Les serrures, les charnières, les engrenages… se déplacent tous plus facilement avec du graphite – et les pierres aussi. Le graphite abondant qui s’est accumulé sous le plancher océanique a eu un effet profond en lubrifiant la formation des montagnes. Bien que l’on sache depuis longtemps que les processus tectoniques étaient lubrifiés, les nouvelles recherches montrent que c’est la grande abondance de carbone dans l’océan qui a joué un rôle crucial dans l’épaississement de la croûte terrestre et la formation des chaînes de montagnes. Le processus s’est poursuivi depuis lors, et d’autres couches géologiques telles que le sel ont également joué leur rôle, mais les couches de graphite d’il y a 2 milliards d’années étaient particulièrement lisses et certaines ont même participé à la formation de montagnes.
Pourquoi le graphite redevient-il soudainement crucial
Les plus hautes montagnes de la Terre, l’Himalaya, sont géologiquement jeunes – environ 50 millions d’années – mais des roches formées dans un océan beaucoup plus ancien ont glissé les unes sur les autres pour contribuer à leur création. Ces roches avaient déjà glissé pendant le premier million d’années après leur formation, et après un long repos, elles ont glissé à nouveau pour aider à la montée de l’Himalaya. Ils pourraient recommencer à glisser dans un avenir lointain. Ainsi, longtemps après la disparition de l’humanité, cet ancien plancton continuera à exercer son influence sur la planète.
L’étude a porté sur 20 cas de formation de montagnes dans le monde – de l’Australie à la Chine, de l’Amérique du Sud à l’Arctique en passant par le nord-ouest de l’Écosse, où l’on peut voir les surfaces de glissement dans les roches graphitiques de Harris, Iona et Gairloch, formées lors des tremblements de terre qui ont accompagné la formation des premières montagnes. Dans chacune des 20 anciennes chaînes de montagnes étudiées, des quantités exceptionnelles de graphite ont été enregistrées. Dans de nombreux cas, le graphite est suffisamment abondant pour être extrait en tant que matière première.
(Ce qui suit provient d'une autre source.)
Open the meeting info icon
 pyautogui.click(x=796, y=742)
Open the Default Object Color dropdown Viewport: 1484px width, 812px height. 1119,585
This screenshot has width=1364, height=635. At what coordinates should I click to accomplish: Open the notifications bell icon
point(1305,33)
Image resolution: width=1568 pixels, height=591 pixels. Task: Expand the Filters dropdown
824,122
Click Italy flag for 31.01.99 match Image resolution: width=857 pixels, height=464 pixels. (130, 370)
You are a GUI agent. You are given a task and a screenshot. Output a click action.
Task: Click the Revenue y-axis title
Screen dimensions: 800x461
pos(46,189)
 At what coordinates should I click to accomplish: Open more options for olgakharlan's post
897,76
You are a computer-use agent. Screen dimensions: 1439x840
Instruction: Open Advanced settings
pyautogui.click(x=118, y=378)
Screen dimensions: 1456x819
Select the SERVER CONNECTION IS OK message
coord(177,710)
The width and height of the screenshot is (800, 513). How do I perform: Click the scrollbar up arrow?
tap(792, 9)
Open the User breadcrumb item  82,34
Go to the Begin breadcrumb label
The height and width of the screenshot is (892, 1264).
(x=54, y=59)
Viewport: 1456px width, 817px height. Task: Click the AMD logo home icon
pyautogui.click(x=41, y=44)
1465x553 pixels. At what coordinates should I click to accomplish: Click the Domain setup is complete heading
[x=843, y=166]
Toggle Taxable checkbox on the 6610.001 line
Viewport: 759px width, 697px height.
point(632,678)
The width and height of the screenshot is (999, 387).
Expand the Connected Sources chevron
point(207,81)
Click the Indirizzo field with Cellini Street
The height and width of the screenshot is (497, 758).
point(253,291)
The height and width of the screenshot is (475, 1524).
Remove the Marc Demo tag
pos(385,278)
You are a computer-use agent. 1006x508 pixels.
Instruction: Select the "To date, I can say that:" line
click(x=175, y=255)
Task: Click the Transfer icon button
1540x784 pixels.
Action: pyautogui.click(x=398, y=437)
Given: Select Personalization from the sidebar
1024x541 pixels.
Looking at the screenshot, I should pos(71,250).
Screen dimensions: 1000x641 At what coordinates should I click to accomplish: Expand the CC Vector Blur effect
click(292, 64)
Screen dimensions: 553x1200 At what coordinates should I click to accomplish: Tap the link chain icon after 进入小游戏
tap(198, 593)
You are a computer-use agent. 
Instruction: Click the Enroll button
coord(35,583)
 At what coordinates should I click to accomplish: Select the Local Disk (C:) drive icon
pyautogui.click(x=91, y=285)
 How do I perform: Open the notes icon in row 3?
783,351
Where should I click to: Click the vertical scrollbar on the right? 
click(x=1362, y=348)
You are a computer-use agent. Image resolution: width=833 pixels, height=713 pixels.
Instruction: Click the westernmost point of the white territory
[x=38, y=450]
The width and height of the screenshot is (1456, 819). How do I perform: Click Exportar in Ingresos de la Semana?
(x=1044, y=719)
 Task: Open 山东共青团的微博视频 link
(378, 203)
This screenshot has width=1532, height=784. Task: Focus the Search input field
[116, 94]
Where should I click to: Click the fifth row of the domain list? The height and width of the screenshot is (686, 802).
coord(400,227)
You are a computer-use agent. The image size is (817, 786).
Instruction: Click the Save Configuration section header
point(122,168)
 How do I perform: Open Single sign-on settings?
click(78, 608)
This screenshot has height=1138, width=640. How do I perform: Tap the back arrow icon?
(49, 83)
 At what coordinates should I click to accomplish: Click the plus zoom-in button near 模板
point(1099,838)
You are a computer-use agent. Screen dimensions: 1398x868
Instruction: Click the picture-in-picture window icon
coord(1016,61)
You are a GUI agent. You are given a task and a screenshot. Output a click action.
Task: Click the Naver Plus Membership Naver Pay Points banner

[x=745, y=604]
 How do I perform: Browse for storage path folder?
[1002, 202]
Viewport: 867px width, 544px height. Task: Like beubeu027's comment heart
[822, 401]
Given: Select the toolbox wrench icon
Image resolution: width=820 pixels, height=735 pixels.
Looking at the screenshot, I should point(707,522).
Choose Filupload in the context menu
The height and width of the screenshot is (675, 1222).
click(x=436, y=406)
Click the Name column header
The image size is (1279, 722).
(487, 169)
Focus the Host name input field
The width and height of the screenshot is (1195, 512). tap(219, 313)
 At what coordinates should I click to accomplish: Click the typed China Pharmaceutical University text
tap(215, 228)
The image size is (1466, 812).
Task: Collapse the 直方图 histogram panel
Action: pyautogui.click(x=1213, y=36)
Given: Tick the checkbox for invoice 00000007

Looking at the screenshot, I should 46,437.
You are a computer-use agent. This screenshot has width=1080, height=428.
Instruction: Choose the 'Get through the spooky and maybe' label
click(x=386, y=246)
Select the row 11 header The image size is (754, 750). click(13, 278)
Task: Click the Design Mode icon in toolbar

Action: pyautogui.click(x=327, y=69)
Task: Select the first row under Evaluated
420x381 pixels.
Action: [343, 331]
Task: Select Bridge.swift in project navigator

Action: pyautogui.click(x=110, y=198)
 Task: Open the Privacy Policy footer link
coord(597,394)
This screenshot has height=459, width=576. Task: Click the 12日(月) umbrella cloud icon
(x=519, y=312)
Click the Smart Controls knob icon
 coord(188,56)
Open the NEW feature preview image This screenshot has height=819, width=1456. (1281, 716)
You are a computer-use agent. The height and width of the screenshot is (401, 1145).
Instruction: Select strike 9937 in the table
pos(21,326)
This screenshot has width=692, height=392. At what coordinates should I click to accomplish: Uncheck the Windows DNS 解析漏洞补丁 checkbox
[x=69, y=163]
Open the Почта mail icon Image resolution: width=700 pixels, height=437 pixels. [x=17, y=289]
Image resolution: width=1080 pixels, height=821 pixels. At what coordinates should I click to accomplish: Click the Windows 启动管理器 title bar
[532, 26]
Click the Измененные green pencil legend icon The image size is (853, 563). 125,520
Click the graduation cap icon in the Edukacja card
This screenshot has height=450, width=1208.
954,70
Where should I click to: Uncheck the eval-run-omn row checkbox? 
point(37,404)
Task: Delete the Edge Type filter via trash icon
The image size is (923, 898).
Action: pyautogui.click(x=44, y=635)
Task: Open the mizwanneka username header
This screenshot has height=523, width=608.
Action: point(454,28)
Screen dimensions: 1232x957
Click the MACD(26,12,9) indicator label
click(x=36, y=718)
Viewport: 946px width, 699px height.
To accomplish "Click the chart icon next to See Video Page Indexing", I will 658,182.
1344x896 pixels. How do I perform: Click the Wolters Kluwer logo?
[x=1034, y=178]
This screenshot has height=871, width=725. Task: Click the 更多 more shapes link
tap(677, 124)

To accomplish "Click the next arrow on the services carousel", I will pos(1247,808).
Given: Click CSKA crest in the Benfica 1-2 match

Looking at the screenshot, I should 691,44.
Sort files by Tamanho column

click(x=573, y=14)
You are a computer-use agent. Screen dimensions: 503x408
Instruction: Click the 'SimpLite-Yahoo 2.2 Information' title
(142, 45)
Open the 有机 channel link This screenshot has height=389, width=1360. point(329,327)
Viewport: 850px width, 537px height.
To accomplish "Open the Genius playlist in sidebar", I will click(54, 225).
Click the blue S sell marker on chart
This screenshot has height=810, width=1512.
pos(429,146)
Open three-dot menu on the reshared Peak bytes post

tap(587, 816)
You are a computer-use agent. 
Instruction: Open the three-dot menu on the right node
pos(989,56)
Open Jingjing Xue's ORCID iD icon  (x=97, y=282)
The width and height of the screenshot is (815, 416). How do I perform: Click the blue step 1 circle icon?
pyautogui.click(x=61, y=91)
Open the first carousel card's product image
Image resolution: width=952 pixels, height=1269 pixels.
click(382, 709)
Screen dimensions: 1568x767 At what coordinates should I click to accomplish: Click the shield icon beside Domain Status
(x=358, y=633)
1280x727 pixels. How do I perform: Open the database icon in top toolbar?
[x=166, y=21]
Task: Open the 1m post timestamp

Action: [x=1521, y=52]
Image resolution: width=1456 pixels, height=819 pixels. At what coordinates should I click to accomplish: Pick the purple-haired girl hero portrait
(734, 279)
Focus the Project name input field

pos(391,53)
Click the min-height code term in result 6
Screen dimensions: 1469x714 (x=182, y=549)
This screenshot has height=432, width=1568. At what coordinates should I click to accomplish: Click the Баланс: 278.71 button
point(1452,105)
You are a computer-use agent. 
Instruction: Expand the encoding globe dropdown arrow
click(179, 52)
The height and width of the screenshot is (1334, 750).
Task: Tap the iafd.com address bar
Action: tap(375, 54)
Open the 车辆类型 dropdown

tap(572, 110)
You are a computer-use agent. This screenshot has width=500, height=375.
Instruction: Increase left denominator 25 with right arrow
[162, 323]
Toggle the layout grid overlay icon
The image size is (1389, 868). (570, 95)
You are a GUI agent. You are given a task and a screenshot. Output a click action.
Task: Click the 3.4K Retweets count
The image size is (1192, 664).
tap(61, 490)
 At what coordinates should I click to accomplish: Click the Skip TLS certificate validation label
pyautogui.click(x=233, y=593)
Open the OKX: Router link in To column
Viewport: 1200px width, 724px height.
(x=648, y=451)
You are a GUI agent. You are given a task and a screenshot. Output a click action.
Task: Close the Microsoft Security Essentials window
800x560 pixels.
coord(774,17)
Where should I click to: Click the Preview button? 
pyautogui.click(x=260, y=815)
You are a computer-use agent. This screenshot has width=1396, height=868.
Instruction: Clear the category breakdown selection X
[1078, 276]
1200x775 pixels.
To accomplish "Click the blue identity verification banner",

D’ailleurs, le graphite a la cote, car il est nécessaire dans les batteries qui sont au cœur de la technologie verte (il faut beaucoup plus de graphite que de lithium dans une batterie lithium-ion). La plupart des plus grands gisements de graphite du monde se sont formés il y a environ 2 milliards d’années. Ou encore : le graphite qui nous a permis de construire des montagnes peut à nouveau être crucial pour la planète et jouer un rôle clé dans sa préservation pour les générations futures.